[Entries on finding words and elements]
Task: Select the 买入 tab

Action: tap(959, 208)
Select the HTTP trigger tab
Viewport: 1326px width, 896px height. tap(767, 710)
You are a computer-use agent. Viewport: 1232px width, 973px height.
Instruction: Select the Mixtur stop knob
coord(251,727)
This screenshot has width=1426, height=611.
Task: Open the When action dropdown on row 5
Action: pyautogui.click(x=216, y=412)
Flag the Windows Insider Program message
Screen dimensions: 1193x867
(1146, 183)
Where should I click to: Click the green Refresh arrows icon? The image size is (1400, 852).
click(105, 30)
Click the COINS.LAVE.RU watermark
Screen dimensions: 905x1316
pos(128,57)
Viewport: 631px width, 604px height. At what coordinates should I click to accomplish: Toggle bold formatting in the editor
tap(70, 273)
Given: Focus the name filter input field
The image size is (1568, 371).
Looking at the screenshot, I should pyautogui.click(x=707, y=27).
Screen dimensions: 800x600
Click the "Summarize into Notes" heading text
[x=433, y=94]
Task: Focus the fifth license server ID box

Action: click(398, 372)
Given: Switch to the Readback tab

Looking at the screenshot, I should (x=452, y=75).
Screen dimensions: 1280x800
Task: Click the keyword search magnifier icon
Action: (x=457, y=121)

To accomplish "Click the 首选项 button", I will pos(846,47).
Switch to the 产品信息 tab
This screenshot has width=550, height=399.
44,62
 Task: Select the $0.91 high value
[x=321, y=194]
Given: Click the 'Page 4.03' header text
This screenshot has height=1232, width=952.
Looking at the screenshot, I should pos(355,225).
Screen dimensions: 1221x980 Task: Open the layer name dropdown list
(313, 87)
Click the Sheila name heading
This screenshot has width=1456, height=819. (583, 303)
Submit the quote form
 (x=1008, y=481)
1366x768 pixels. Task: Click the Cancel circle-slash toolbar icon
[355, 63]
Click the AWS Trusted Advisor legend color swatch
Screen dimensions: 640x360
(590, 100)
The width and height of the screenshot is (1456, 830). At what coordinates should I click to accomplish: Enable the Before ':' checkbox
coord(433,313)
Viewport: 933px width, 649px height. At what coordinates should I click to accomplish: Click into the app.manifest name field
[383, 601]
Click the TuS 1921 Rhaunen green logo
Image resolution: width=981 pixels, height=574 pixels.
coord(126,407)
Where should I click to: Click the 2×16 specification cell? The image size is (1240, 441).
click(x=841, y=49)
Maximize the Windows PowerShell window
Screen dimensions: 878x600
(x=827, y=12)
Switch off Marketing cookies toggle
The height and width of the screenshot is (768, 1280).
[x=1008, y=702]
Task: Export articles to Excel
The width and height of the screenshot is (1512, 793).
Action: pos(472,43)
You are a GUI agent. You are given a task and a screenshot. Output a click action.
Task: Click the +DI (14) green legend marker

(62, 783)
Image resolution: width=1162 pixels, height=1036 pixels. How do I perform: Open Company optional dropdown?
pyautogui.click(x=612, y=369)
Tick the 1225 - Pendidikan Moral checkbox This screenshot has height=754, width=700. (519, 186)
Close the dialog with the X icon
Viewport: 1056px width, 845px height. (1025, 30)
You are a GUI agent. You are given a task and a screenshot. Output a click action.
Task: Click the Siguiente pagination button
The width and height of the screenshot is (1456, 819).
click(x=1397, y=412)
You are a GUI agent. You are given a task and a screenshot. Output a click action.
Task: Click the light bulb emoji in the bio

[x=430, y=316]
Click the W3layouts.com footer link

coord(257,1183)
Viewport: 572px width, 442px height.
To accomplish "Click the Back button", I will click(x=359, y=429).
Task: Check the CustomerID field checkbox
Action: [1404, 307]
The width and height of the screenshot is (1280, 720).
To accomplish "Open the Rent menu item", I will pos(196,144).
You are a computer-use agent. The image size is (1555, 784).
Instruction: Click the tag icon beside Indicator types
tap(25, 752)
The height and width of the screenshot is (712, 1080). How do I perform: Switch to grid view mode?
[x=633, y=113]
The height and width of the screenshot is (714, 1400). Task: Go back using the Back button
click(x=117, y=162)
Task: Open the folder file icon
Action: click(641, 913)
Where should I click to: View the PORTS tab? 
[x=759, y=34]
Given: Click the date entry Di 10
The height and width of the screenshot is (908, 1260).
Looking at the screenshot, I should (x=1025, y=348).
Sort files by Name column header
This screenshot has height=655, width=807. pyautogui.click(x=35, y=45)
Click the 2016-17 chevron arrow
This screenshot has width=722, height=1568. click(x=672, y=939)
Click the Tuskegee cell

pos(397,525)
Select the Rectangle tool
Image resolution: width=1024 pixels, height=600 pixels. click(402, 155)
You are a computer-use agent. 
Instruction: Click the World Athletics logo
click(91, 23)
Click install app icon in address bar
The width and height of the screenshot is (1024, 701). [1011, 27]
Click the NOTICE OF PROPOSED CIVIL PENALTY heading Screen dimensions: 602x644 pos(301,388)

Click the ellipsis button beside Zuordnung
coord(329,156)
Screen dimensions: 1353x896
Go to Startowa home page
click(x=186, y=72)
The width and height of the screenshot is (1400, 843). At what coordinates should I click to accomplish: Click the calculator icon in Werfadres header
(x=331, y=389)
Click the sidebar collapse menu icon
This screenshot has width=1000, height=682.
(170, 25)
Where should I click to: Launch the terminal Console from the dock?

## EXERCISE TASK
Convert the entries above, from the line containing "The width and height of the screenshot is (1280, 720)." down to the line containing "[x=633, y=113]", into a numbered list with blank lines omitted.

## ANSWER IN FULL
1. The width and height of the screenshot is (1280, 720).
2. To accomplish "Open the Rent menu item", I will pos(196,144).
3. You are a computer-use agent. The image size is (1555, 784).
4. Instruction: Click the tag icon beside Indicator types
5. tap(25, 752)
6. The height and width of the screenshot is (712, 1080). How do I perform: Switch to grid view mode?
7. [x=633, y=113]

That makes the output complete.